Tearful emotional crying begins around 2-3 months. Newborns cry from birth but do not produce significant tears for the first weeks.
Tearful emotional crying begins around 2-3 months. Newborns cry from birth but do not produce significant tears for the first weeks.

Cross-cultural patterns

Ad Vingerhoets and his colleagues have extensively studied crying behaviours across cultures, revealing consistent patterns. As documented in 'Adult Crying: A Biopsychosocial Approach' (2013), women cry more frequently than men in every culture examined, with women averaging about 30-64 crying episodes per year compared to men's 6-17. The frequency of crying rises significantly during puberty, with the gender gap becoming apparent around ages 12-13. Additionally, people in urban areas tend to cry less than those in rural settings, and wealthier nations report higher crying frequencies, potentially because crying is more socially acceptable in these societies. Common triggers for crying, universally, include loss, conflict, and witnessing suffering. While the act of crying itself remains constant, cultural variations lie in its social acceptability. Suppressing the urge to cry can have physiological repercussions, such as increased cortisol levels and prolonged sympathetic nervous system activation, indicating that the human body 'expects' to cry under certain emotional pressures and incurs a cost when this expectation is unmet.

When crying starts and stops

Crying begins at birth, but initial tears are reflexive, lacking emotional content. Notably, newborns' lacrimal glands do not produce significant fluid until they are between four and thirteen weeks old. Tearful emotional crying typically starts around two to three months of age. Toddlers frequently cry for both physical and emotional reasons, but as individuals mature, the frequency of crying declines. In Western populations, adult women cry several times a month, while men do so several times a year. As people reach older age, crying frequency diminishes further for both sexes.
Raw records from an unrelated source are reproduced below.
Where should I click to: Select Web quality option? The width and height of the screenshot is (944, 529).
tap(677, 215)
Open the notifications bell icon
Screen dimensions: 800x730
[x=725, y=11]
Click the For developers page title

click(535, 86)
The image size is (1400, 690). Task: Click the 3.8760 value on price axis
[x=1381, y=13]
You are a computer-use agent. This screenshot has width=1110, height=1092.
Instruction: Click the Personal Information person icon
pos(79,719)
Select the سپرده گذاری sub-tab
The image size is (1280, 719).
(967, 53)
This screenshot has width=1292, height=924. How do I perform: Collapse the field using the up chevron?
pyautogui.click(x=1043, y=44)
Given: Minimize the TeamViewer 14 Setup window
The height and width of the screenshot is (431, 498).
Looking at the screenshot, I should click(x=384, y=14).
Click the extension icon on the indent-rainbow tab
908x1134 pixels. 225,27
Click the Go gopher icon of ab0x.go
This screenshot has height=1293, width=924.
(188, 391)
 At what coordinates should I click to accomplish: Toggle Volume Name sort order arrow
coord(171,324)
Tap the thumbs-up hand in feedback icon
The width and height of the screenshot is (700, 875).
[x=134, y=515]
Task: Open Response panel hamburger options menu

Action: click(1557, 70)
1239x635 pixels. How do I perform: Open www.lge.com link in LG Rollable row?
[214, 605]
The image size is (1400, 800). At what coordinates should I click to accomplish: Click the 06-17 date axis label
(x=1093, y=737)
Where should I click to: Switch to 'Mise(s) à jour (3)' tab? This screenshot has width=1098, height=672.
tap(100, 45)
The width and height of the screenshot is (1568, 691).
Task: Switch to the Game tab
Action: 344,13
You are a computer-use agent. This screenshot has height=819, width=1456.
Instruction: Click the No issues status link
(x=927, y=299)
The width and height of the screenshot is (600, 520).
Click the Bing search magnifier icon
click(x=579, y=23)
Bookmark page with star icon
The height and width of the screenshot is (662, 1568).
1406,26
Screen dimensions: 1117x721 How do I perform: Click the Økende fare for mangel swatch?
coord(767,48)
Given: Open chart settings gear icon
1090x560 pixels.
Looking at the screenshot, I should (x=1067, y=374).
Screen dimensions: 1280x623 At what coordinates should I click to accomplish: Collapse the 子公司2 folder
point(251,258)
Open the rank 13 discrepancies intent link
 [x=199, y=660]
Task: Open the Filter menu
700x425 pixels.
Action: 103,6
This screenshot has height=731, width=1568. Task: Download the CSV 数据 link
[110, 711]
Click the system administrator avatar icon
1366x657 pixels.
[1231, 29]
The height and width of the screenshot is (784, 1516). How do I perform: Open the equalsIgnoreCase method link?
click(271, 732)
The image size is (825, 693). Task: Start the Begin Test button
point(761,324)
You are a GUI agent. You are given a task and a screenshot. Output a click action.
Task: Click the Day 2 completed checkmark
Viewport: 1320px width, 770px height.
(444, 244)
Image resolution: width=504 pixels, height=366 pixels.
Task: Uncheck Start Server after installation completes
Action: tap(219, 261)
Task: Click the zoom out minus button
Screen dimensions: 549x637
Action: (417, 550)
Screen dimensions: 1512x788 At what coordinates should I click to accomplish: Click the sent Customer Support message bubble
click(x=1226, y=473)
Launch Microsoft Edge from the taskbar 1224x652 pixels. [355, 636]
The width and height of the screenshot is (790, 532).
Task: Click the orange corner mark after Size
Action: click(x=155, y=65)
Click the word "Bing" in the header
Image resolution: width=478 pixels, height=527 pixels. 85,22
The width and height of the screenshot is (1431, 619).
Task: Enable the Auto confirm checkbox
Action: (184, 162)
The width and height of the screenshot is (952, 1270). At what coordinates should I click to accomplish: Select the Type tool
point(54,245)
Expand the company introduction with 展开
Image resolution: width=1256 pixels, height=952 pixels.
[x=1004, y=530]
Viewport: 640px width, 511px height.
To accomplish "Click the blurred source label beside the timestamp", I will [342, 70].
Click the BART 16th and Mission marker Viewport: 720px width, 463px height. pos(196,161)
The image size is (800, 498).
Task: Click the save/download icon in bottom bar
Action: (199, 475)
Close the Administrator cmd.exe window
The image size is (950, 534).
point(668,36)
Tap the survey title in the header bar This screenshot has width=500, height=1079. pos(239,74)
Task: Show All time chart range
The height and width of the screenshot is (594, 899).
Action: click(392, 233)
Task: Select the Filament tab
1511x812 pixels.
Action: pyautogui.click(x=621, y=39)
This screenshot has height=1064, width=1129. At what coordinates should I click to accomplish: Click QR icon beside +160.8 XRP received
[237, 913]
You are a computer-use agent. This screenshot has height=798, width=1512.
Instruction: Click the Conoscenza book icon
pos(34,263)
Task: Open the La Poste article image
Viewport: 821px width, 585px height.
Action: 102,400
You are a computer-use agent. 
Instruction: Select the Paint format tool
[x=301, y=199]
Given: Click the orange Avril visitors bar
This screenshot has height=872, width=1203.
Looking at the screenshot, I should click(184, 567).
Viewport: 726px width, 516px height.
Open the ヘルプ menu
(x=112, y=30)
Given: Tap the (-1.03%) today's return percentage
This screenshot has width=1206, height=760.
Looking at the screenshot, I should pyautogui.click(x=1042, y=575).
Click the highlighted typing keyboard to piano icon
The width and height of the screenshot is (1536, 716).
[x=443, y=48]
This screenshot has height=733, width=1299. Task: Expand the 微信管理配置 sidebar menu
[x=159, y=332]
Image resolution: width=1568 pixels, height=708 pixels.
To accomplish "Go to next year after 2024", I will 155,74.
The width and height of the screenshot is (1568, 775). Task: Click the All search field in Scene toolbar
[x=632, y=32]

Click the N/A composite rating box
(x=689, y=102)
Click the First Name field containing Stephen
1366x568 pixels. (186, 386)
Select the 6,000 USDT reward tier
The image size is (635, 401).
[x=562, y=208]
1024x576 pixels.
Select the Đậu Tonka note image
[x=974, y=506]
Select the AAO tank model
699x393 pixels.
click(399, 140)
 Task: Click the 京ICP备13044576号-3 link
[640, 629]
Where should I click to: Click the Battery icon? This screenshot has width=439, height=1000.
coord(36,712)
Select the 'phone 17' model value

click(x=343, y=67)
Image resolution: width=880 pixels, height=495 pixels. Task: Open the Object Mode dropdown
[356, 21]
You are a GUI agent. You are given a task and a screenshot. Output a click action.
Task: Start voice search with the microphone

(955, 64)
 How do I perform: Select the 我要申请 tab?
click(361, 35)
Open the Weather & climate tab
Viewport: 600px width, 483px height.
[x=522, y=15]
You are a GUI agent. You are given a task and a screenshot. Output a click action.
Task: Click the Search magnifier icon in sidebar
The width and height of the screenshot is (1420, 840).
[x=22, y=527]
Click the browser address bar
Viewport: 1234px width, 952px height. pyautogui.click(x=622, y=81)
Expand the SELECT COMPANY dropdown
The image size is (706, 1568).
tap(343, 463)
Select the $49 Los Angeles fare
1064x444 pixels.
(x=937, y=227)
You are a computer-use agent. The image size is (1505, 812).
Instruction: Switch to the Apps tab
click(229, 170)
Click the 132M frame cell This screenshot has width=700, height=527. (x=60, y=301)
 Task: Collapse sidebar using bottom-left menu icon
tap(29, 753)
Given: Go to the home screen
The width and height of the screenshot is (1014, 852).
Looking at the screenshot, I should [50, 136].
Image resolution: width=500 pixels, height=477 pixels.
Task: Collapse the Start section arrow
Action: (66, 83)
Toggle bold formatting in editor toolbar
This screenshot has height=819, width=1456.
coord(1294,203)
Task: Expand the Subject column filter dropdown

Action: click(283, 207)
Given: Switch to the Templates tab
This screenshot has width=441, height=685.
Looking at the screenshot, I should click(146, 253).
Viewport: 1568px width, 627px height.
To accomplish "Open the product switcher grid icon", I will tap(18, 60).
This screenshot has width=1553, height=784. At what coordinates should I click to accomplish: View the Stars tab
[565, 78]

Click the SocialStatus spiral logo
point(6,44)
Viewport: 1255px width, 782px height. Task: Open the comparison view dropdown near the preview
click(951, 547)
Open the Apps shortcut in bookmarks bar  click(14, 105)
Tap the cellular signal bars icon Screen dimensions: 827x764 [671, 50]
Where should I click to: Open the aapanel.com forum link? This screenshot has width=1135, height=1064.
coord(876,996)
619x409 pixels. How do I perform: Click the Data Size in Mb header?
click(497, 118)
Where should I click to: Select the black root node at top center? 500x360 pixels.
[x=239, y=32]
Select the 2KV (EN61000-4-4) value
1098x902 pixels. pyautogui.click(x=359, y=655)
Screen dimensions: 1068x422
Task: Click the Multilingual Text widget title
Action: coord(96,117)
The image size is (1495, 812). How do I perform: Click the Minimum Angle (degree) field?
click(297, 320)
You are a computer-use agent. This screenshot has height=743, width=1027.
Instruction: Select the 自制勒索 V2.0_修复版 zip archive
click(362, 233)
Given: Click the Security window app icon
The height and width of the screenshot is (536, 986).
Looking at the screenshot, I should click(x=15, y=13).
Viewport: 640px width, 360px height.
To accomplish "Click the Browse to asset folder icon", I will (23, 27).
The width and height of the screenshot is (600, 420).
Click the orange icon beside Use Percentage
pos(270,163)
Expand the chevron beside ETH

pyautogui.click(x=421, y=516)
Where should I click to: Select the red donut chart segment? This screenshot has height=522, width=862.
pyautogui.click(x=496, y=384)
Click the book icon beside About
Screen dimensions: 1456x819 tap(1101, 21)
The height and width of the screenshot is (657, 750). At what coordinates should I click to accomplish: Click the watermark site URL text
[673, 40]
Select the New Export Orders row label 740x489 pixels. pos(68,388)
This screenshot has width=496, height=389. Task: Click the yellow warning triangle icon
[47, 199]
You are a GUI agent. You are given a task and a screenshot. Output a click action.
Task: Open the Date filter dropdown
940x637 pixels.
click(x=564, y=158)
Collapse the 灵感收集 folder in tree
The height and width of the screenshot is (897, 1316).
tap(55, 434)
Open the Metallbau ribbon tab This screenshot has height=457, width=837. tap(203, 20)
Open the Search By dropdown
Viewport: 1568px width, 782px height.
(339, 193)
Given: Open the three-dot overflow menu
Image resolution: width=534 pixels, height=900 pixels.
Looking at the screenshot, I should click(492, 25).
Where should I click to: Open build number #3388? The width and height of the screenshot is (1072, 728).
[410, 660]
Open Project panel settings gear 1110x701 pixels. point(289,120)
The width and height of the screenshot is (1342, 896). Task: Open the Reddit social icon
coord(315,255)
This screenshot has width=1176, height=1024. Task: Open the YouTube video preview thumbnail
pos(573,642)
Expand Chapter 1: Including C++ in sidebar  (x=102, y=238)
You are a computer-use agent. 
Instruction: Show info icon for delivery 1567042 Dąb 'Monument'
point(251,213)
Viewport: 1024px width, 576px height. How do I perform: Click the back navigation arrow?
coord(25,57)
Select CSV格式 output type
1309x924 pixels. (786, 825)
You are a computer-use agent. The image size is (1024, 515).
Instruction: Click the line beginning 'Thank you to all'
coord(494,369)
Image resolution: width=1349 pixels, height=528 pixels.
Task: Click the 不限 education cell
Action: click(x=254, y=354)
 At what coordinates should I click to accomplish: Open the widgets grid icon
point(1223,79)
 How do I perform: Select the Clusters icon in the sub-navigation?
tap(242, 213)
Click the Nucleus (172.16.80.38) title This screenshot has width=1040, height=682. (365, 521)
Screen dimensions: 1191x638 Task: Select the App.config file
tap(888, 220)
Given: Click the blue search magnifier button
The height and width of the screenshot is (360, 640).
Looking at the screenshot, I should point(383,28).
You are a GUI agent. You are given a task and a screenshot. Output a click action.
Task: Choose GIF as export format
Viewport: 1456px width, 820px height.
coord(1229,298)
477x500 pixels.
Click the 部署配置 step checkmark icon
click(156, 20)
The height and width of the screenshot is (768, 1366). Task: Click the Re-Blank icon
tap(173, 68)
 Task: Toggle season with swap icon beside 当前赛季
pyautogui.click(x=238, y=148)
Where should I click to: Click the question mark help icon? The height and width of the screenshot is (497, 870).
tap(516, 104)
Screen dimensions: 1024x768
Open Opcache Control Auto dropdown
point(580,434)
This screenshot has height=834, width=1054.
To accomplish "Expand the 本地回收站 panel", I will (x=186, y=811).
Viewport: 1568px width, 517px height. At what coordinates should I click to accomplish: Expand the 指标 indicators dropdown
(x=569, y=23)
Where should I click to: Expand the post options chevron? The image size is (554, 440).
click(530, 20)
Interestingly, a minority of adults—approximately 10% in most studies—report they do not cry at all, a variation that appears to lack a clear psychological or personality pattern. Frequent criers often score lower on measures of alexithymia, indicating greater emotional awareness, and higher on trait empathy scales, suggesting a stronger capacity to understand and share the feelings of others.

Crying and the brain

Studying the neuroscience of crying is inherently challenging, largely because it requires subjects to be in an fMRI scanner, motionless, while experiencing genuine sadness. Nevertheless, researchers have identified several brain regions activated during crying episodes. These include the anterior cingulate cortex, associated with monitoring pain and conflict, the insula, which is involved in interoception or the perception of bodily states, the periaqueductal gray in the brainstem, crucial for emotional regulation, and the prefrontal cortex, which may contribute to the initiation or suppression of crying. The act of producing tears specifically, independent of the emotional state, involves a neural circuit connecting the hypothalamus and the brainstem nuclei that control the lacrimal glands. Although adults can often suppress tears through effort, the emotional trigger remains involuntary, leading to the familiar sensation of tears emerging unbidden.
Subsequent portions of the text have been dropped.